Word for word, restate the lines that run from the line containing "The height and width of the screenshot is (531, 700)." to the last line of the records below.

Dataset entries
....

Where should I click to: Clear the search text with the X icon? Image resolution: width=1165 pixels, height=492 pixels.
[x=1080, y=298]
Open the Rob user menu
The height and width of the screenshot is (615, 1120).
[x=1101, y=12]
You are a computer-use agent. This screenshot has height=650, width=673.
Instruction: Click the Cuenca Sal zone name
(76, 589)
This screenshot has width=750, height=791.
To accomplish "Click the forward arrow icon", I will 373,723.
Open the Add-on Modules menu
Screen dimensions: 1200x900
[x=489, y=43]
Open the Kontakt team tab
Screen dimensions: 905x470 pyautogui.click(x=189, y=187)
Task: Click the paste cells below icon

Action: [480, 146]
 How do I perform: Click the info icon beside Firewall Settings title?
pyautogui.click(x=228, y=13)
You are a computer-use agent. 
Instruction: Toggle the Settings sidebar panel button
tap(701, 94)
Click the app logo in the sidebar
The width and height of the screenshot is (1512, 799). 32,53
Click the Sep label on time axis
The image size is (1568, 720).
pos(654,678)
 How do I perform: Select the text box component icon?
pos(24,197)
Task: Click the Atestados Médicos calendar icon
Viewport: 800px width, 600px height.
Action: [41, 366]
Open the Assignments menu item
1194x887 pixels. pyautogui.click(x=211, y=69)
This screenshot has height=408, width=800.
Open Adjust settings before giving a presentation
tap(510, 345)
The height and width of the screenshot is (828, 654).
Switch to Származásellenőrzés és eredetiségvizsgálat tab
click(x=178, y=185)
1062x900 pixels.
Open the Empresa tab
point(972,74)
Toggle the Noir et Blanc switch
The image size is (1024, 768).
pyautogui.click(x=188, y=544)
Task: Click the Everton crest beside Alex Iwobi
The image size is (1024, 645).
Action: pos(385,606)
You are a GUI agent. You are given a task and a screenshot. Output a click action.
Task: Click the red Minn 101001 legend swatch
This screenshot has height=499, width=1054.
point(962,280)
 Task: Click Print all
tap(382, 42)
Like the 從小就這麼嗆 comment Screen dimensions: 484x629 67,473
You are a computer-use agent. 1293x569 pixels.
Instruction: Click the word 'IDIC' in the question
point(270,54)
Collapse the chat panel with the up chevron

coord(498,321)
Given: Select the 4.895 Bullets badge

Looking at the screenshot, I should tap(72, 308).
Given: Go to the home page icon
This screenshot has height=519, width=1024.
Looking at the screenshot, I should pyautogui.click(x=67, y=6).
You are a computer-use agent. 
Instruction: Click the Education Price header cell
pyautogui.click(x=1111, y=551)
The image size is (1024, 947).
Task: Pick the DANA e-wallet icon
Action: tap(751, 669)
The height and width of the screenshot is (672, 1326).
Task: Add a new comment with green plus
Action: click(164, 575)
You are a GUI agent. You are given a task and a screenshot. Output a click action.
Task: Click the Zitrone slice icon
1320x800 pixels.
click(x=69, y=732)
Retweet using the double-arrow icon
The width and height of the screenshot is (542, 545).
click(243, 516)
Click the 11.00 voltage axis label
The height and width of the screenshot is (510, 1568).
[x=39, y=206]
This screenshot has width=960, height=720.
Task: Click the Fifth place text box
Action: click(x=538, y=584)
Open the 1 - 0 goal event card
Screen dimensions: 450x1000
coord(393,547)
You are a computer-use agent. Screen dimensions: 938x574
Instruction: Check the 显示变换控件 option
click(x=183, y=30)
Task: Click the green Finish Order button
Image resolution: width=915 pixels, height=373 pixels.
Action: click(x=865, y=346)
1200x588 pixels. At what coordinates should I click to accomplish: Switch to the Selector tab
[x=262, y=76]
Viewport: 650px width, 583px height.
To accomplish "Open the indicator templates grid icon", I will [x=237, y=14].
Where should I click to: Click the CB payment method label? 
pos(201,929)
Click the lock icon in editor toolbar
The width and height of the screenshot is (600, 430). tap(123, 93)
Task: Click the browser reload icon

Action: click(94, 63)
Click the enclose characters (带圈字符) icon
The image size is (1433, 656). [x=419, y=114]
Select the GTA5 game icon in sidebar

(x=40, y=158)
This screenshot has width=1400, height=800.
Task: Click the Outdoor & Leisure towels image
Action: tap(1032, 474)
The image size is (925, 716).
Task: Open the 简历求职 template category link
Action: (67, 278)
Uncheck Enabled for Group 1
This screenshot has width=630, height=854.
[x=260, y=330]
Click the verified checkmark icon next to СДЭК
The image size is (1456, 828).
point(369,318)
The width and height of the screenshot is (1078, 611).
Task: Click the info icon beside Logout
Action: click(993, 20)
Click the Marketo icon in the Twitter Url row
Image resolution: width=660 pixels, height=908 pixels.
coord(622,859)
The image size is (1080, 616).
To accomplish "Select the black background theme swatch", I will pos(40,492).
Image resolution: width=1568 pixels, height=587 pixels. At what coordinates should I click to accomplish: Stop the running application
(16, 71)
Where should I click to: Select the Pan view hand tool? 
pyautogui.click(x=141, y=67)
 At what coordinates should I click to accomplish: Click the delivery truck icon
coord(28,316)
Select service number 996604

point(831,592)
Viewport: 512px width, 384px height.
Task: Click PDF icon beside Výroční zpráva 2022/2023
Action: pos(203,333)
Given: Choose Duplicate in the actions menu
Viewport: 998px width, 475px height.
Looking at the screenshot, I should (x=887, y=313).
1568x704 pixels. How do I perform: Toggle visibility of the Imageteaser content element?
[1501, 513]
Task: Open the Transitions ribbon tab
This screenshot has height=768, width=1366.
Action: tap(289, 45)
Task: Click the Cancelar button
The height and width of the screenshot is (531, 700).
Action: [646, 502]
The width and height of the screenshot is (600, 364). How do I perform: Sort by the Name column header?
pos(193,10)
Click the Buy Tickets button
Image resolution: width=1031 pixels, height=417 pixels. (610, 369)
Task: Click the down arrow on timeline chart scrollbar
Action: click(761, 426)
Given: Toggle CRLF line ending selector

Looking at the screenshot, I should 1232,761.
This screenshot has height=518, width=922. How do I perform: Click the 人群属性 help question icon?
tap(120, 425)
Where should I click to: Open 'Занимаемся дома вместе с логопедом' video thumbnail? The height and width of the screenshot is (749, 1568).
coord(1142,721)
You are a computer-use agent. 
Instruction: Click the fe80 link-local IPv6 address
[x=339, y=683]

....

> **TASK RESULT**
The height and width of the screenshot is (531, 700).
Action: [646, 502]
The width and height of the screenshot is (600, 364). How do I perform: Sort by the Name column header?
pos(193,10)
Click the Buy Tickets button
Image resolution: width=1031 pixels, height=417 pixels. (610, 369)
Task: Click the down arrow on timeline chart scrollbar
Action: click(761, 426)
Given: Toggle CRLF line ending selector

Looking at the screenshot, I should 1232,761.
This screenshot has height=518, width=922. How do I perform: Click the 人群属性 help question icon?
tap(120, 425)
Where should I click to: Open 'Занимаемся дома вместе с логопедом' video thumbnail? The height and width of the screenshot is (749, 1568).
coord(1142,721)
You are a computer-use agent. 
Instruction: Click the fe80 link-local IPv6 address
[x=339, y=683]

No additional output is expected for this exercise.